Bitti, bitti, bitmedi!
Vedat Türkali’nin “Güven” romanını bitirdim!
Birinci cildi okuyunca “Bu Romanı Yazmalıydım” başlıklı bir yazı yazmıştım. Romandan etkilendiğimi, ikinci cildi okumadan da o yazıyı yazmamın yerinde olacağını düşündüğümü yazmıştım. İkinci ciltte olacaklar ve olmayacaklar belliydi. Tabu deviren bir roman değil “Güven”. Yazarın “Bir Gün Tek Başına” romanı o tanıma daha uygun sanki. Bir tarihi okuyorsunuz ve yarısında, eserin geri kalanının birinci bölümle aynı misyonda yazılmış olduğunu anlıyorsunuz.
Evet, birinci ciltte bıraktığımız tarih ikinci ciltte de devam ediyor. İlk yazıda belirtmiştim, Vedat Türkali çok şey bildiği gizli komünist örgüt tarihi hakkında bildiklerini yazmayı kendisine bir görev olarak atfetmiş ve o görev bilinciyle bu romanı yazmış. Yani yazmış olmuş olmak için yazılmış bir roman “Güven”. Ama bu yönüyle de benim sanata biçmiş olduğum misyonla çelişmiyor: Sanat “sanatçı” içindir. Sanatçı beklediği şeyi/ilgiyi/övgüyü/duygusal tatmini/misyon tamamlamış olma duygusunu eseri aracılığıyla elde ediyorsa ve o eser beğeni düzeyi yüksek kişiler tarafından beğeniliyorsa sorun ve de tartışılacak bir şey yoktur! Yazmış olmak için yazılmış bir roman olan “Güven” çok iyi bir roman!
Birinci ciltle ikinci cilt arasında misyon ortaklığı olsa da ikinci cildin biraz daha sarsıcı olduğunu belirtmek isterim. Neden?

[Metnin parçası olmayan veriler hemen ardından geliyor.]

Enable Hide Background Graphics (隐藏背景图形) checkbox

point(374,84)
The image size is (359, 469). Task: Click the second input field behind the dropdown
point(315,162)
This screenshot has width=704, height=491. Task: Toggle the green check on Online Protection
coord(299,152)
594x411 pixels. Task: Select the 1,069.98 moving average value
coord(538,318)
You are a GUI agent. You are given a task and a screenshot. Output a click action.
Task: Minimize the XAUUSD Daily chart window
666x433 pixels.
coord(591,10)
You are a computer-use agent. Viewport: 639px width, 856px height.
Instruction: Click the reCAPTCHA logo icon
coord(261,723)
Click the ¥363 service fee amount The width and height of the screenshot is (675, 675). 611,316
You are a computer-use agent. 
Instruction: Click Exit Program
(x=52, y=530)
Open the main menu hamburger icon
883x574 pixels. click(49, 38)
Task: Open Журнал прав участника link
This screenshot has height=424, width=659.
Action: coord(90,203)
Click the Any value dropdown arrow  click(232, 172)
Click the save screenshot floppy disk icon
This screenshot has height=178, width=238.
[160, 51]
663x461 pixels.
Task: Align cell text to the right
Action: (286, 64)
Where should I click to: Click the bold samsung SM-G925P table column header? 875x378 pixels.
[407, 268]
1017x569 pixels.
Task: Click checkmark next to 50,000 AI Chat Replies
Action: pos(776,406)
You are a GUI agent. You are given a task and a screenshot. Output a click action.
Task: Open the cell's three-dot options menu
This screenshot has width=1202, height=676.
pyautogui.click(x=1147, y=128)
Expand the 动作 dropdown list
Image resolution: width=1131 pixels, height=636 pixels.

Çünkü bir eserin; “Güven” adında, 1800 sayfaya sahip olan ve yeraltı komünist örgütünü arayan insanların maceralarını anlatan bir roman olduğunu biliyorsanız o roman sizde merak uyandırır, hafif tedirginlik yaratır, size bağımlısı olunası bir gerginlik yükler… Bir şekilde işkence sahnelerini okuyacağınızı bilirsiniz. Cinayetler de işlenebilir. Romandaki kişilerin en yakınlarından bile şüpheye düştüğü anların geleceğini hissedersiniz. Birinci ciltte bunları çok görmedik açıkçası. Ama ikinci ciltte…
İkinci ciltte işkenceler de yaşanıyor, cinayetler de işleniyor… Roman için çözülme, sonuca bağlanma bölümü… Yaşanılanlar insanı etkiliyor. Sarsıyor. Erdal Öz’ün “Yaralısın” romanı gibi insanı paramparça eden bir roman değil “Güven”. O romanın yaptığını yapan başka bir roman var mıdır emin değilim. Ama yine de bin parçaya bölünmeseniz de 100 parçaya bölünüyorsunuz. Polislerin emir kulu olup olmadığını düşünmüyorsunuz.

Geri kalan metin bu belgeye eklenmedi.